## [Problem to solve]
Your copy should match the listing below exactly, except that it holds no images.

## [Provided data]
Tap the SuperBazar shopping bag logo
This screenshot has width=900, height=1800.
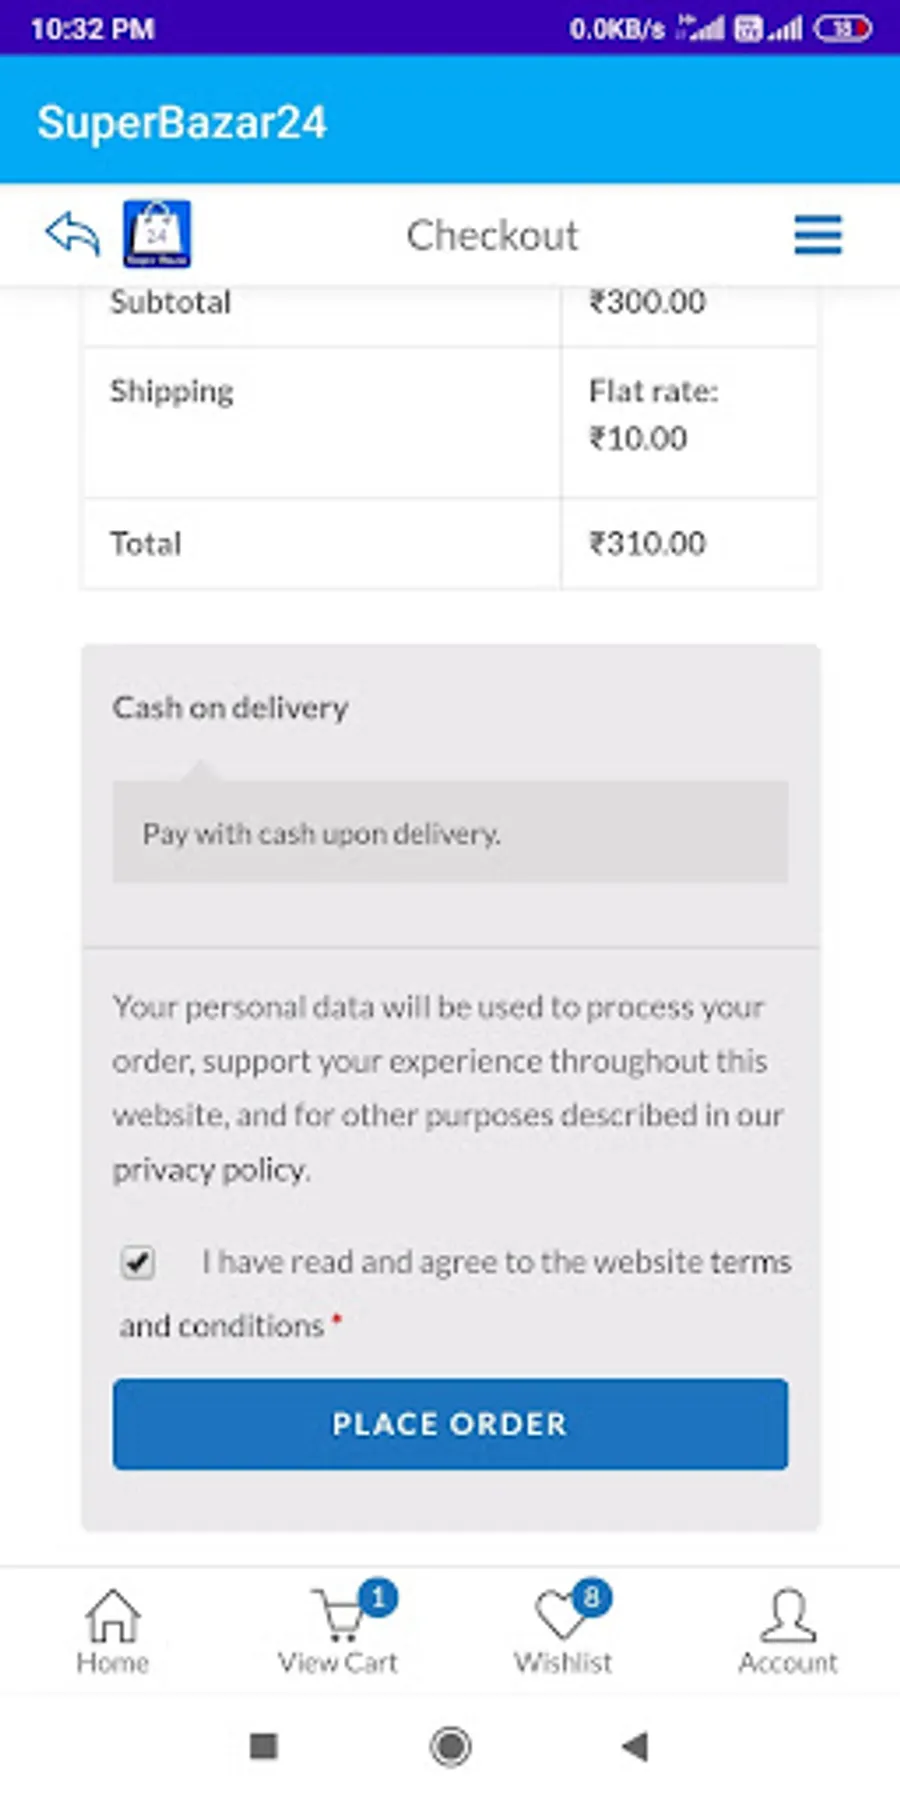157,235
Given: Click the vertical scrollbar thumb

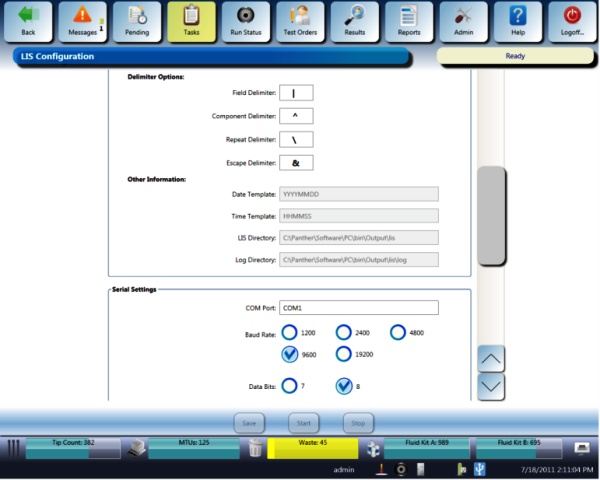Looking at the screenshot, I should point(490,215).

## [Task response]
Tap the SuperBazar shopping bag logo
This screenshot has width=900, height=1800.
157,235
Given: Click the vertical scrollbar thumb

Looking at the screenshot, I should point(490,215).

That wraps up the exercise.